Kaynak Metin ::
____________

Abaküs Yazılım
9. Hukuk Dairesi
Esas No: 2018/7306
Karar No: 2019/6000
Karar Tarihi: 18.03.2019

Yargıtay 9. Hukuk Dairesi 2018/7306 Esas 2019/6000 Karar Sayılı İlamı

9. Hukuk Dairesi         2018/7306 E.  ,  2019/6000 K.

    "İçtihat Metni"

    MAHKEMESİ : ... BÖLGE ADLİYE MAHKEMESİ 28. HUKUK DAİRESİ


    DAVA : Davacı, feshin geçersizliğine, işe iadesine ve yasal sonuçlarına hükmedilmesine karar verilmesini istemiştir.
    Yerel mahkemece, davanın reddine karar verilmiştir.
    İlk Derece Mahkemesinin red kararına karşı davacı avukatı istinaf başvurusunda bulunmuştur.
    ... Adliye Mahkemesi 28. Hukuk Dairesi davacı vekilinin İSTİNAF BAŞVURUSUNUN KABULÜNE; HMK’nın 353/1-b-2. maddesi gereğince ...İş Mahkemesinin 2016/626 Esas, ... Karar sayılı KARARININ KALDIRILMASINA, Davanın KABULÜ ile; Feshin GEÇERSİZLİĞİNE ve davacının İŞE İADESİNE karar vermiştir.

____________

Veri Kümesi Kesiti ::
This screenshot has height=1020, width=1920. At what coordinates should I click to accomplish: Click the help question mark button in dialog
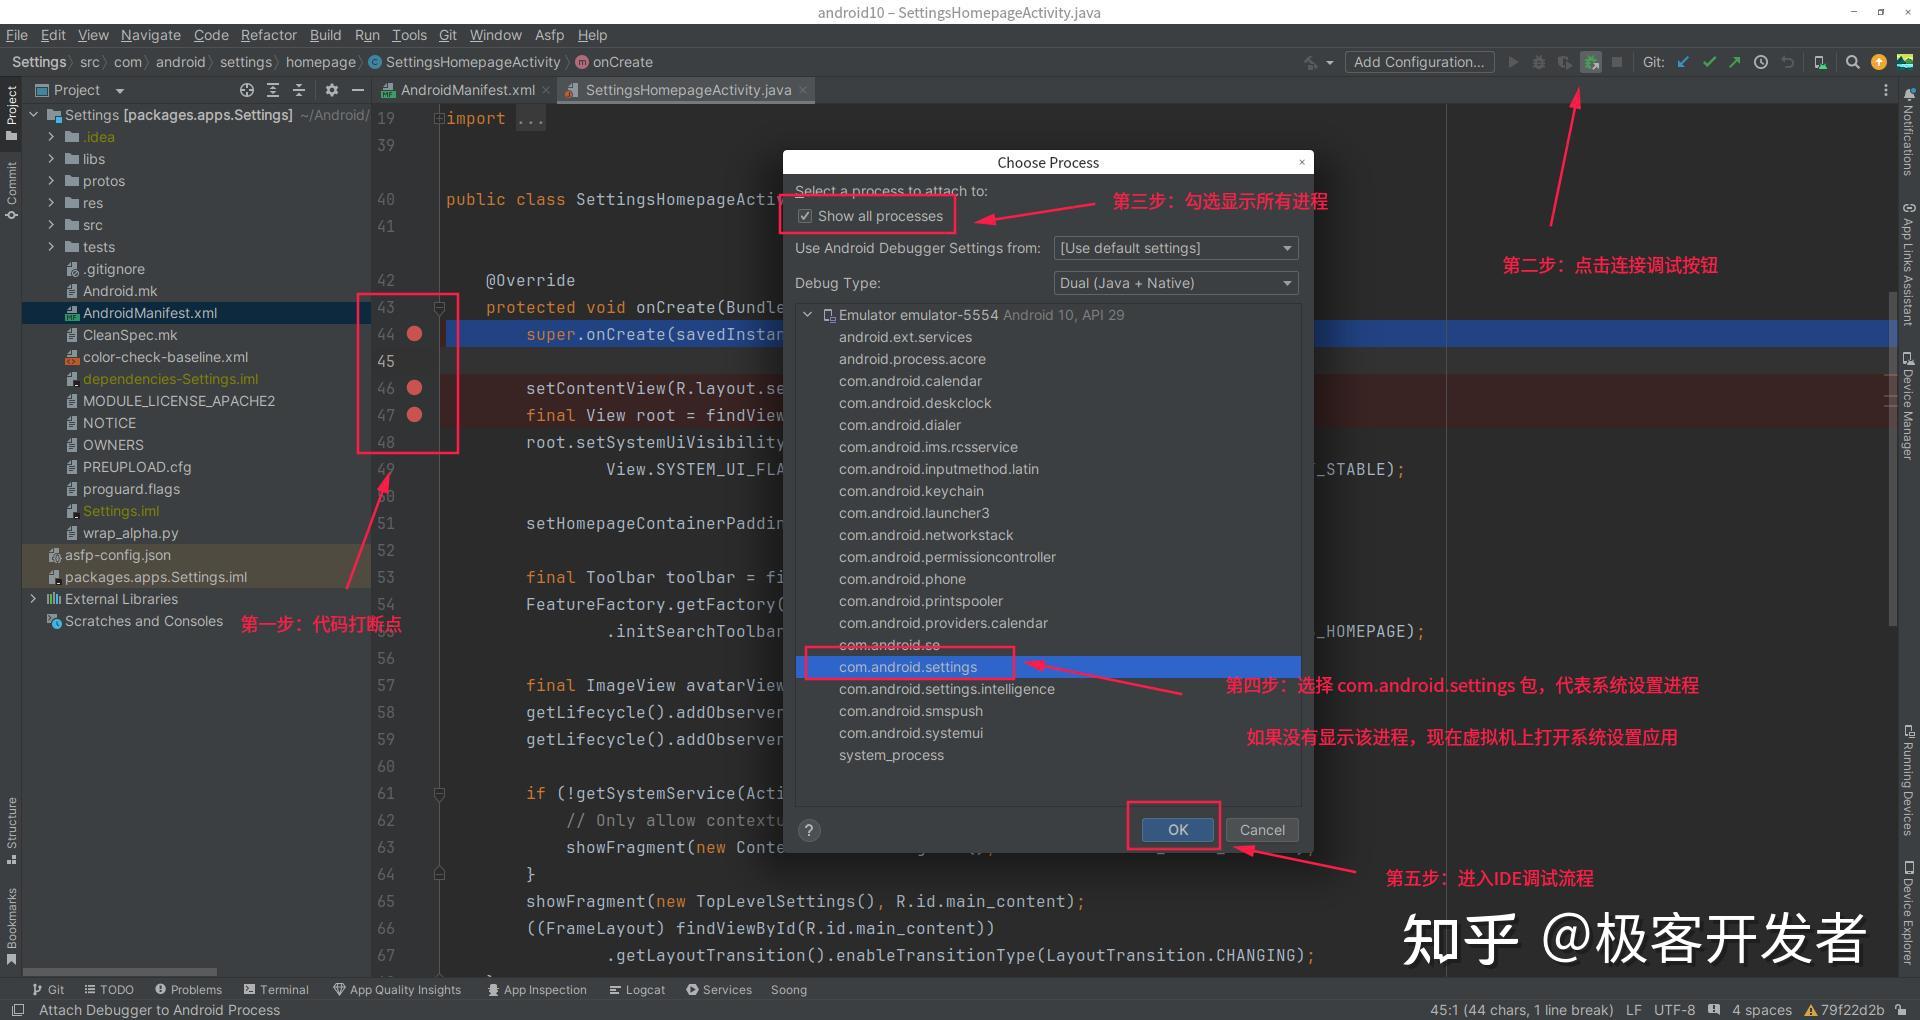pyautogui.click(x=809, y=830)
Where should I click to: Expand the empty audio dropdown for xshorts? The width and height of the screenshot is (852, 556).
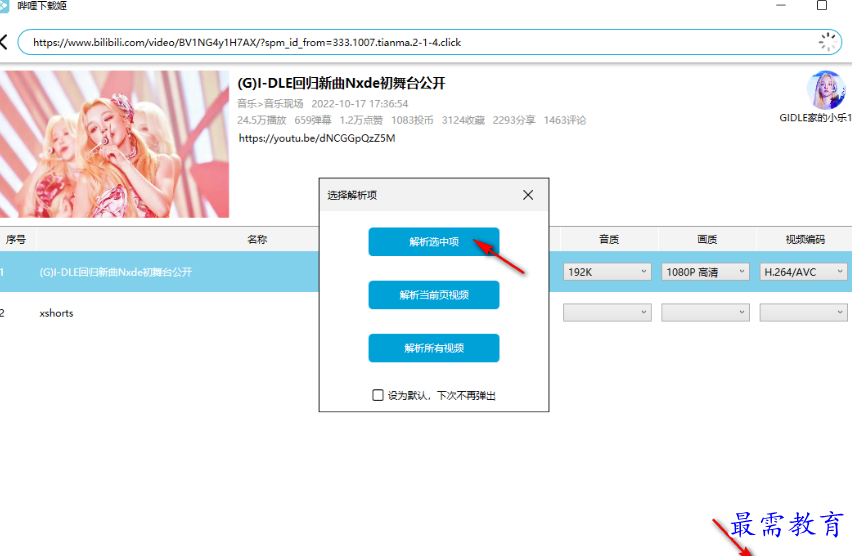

____________

Yönerge 1 :: Kaynak metne göre yerel mahkeme davayı hangi kararla sonuçlandırmıştır?
Yönerge 2 :: Kaynak metindeki Yargıtay ilamını son cümleden itibaren sürdürünüz.

Beklenen Çıktı 1 :: Yerel mahkeme davanın reddine karar vermiştir.

Beklenen Çıktı 2 ::
    ... Adliye Mahkemesi 28. Hukuk Dairesi"nin kararı süresi içinde davalı avukatı tarafından temyiz edilmiş olmakla, dava dosyası için Tetkik Hakimi tarafından düzenlenen rapor dinlendikten sonra dosya incelendi, gereği konuşulup düşünüldü:

    YARGITAY KARARI

    A) Davacı İsteminin Özeti:
    Davacı vekili, müvekkilinin 23/03/2007-04/08/2016 tarihleri arasında davalı şirkette çalıştığını, davalı işveren tarafından öncesinde hiçbir uyarıda bulunulmadan 04/08/2016 tarihinde iş akdinin eylemli olarak feshedildiğini, daha sonra noter kanalıyla fesih bildiriminin gönderildiğini ancak davalının fesih bildiriminde ileri sürdüğü iddiaların asılsız olduğunu ileri sürerek, feshin geçersizliğine, müvekkilinin işe iadesine ve yasal sonuçlara hükmedilmesine karar verilmesini istemiştir.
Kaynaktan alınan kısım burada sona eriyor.